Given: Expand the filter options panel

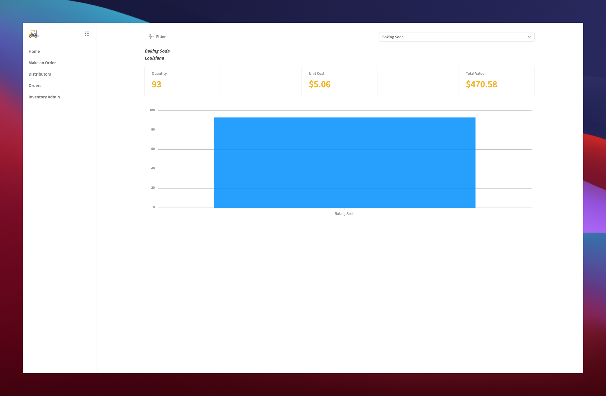Looking at the screenshot, I should pyautogui.click(x=157, y=36).
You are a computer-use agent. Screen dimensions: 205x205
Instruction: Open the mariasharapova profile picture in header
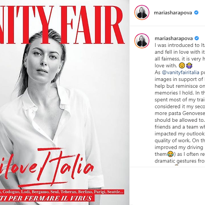pos(142,13)
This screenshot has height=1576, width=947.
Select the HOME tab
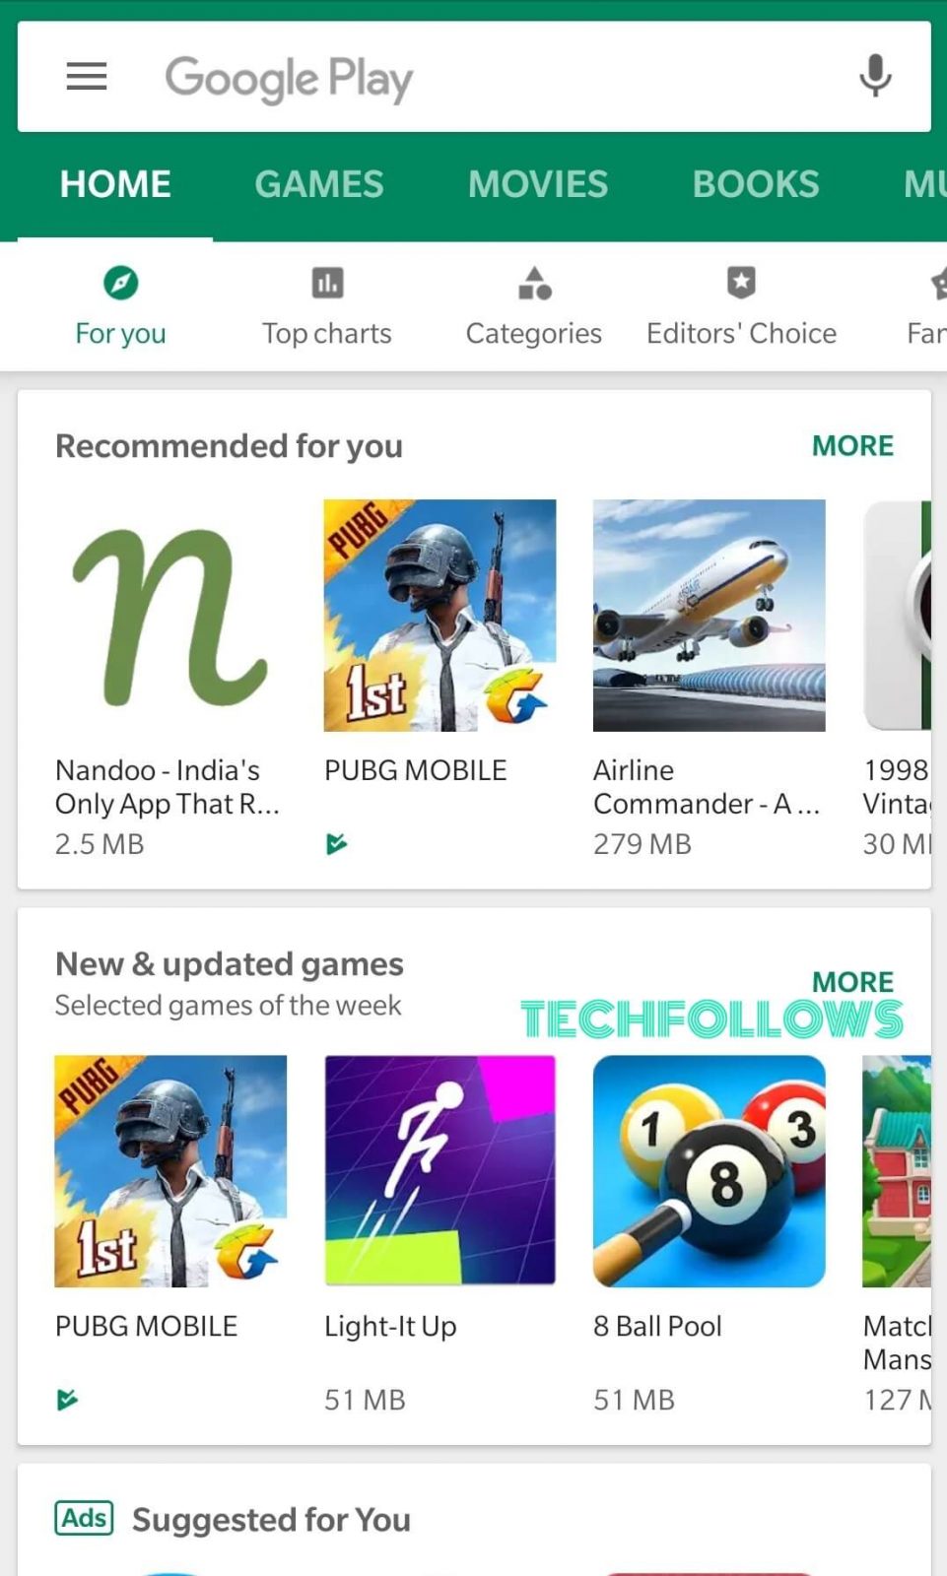click(x=115, y=184)
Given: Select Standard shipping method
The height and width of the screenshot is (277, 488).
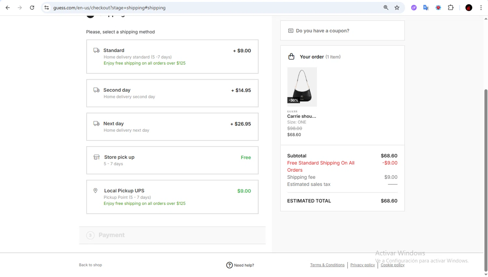Looking at the screenshot, I should (x=172, y=57).
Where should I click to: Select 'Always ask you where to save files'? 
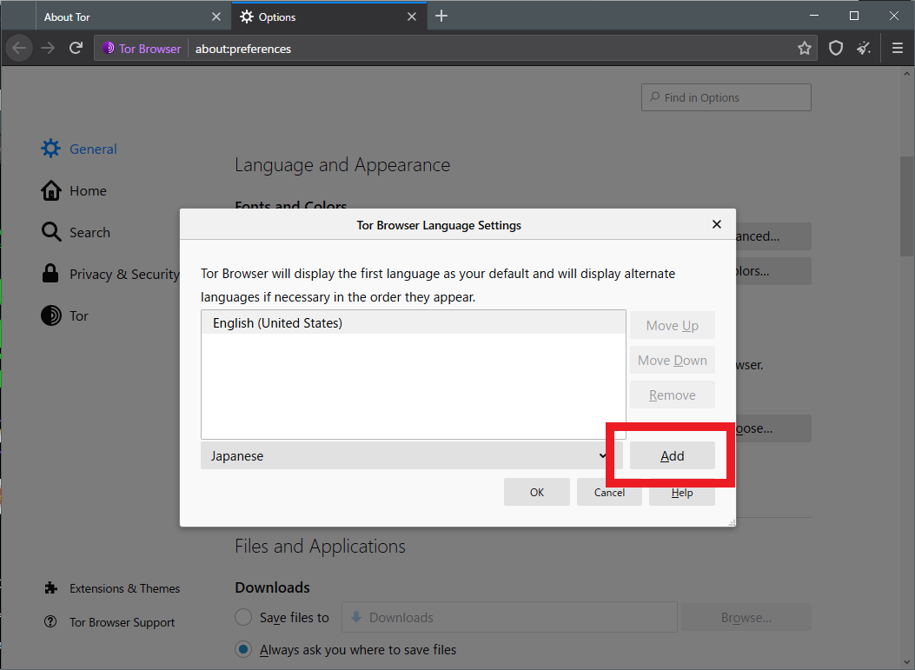[244, 650]
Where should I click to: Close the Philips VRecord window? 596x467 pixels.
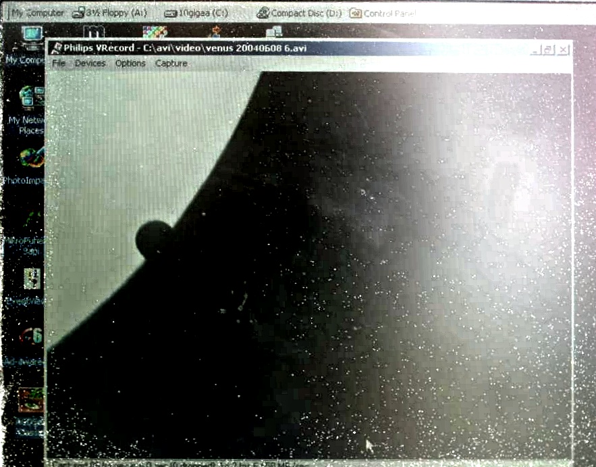tap(564, 50)
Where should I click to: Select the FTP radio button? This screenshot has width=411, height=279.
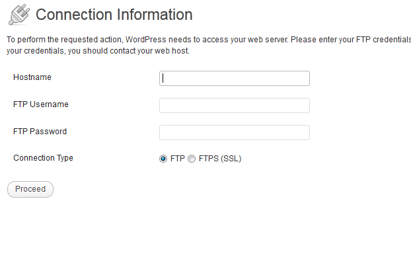click(x=163, y=159)
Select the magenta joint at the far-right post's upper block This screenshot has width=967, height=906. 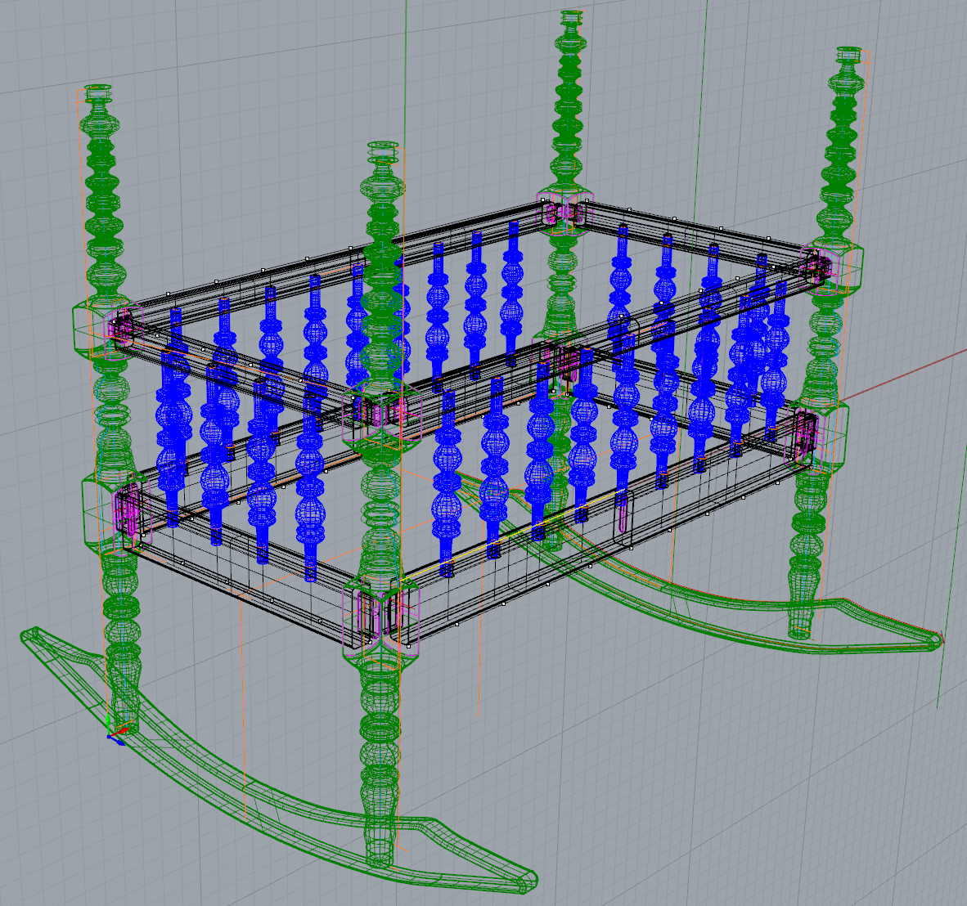[x=820, y=266]
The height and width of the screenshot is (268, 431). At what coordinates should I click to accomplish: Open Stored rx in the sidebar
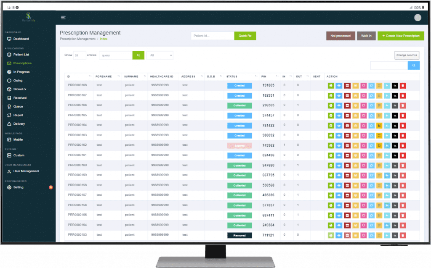tap(20, 89)
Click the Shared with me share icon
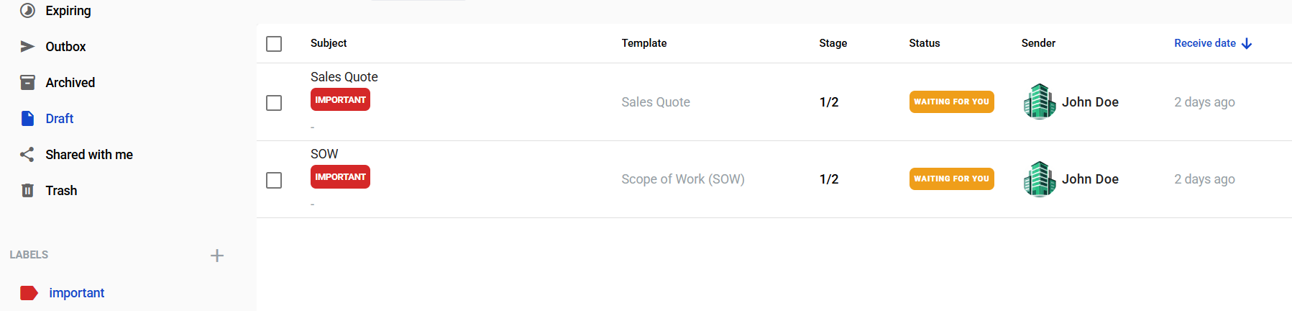 [27, 155]
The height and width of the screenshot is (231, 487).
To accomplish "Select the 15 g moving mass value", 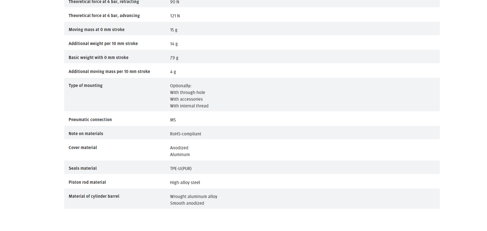I will tap(173, 30).
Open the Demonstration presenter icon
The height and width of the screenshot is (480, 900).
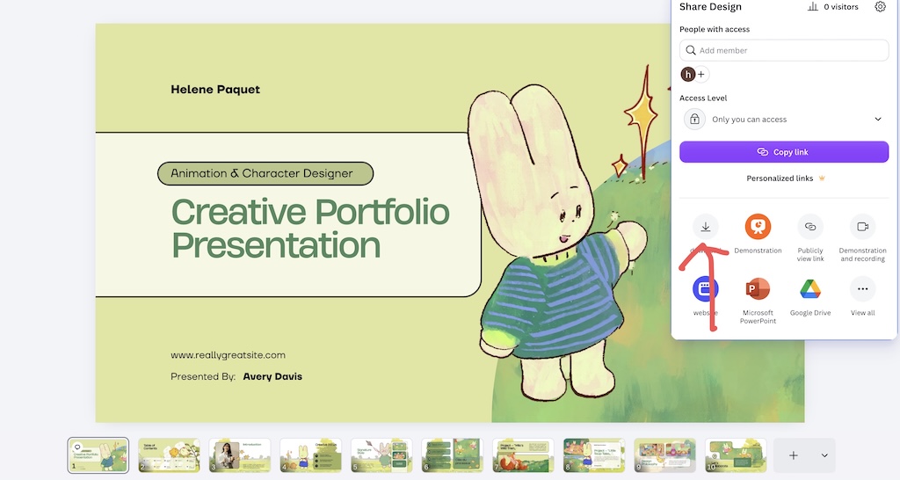tap(758, 227)
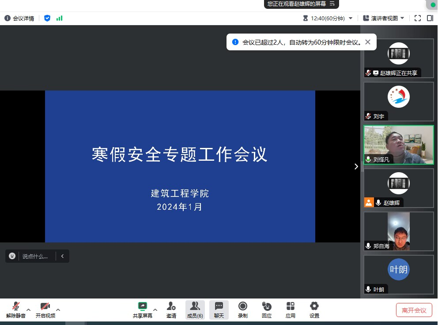Open the Members (成员) list

tap(195, 310)
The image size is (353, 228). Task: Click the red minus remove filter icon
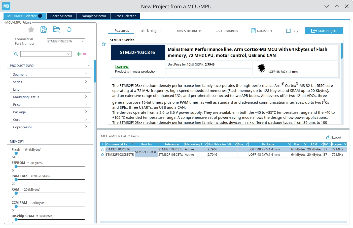click(x=85, y=54)
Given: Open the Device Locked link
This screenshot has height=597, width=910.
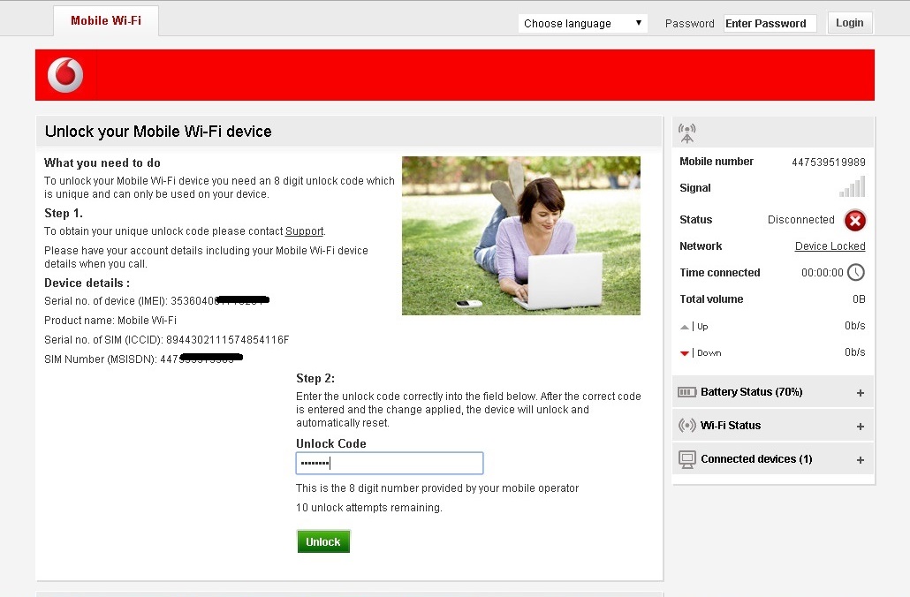Looking at the screenshot, I should (830, 246).
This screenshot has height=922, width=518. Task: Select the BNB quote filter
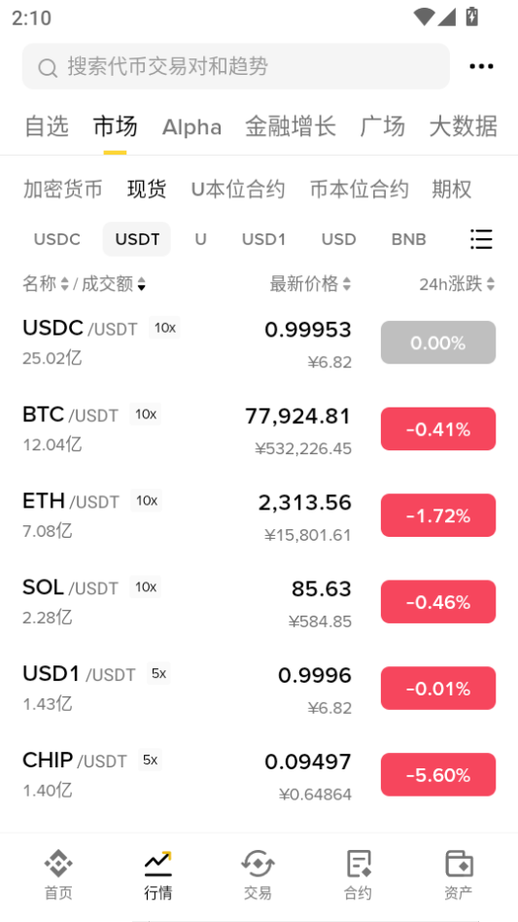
#####
◆ What needs to be done: When pictures appear in the records above, leave them out and reproduce exactly each line from the first through the line containing "Given: Select Standard shipping method", both included.

◆ Result of the task:
Given: Expand the filter options panel

Looking at the screenshot, I should pyautogui.click(x=157, y=36).
You are a computer-use agent. Screen dimensions: 205x205
Instruction: Open the mariasharapova profile picture in header
pos(142,13)
This screenshot has height=1576, width=947.
Select the HOME tab
click(x=115, y=184)
Given: Select Standard shipping method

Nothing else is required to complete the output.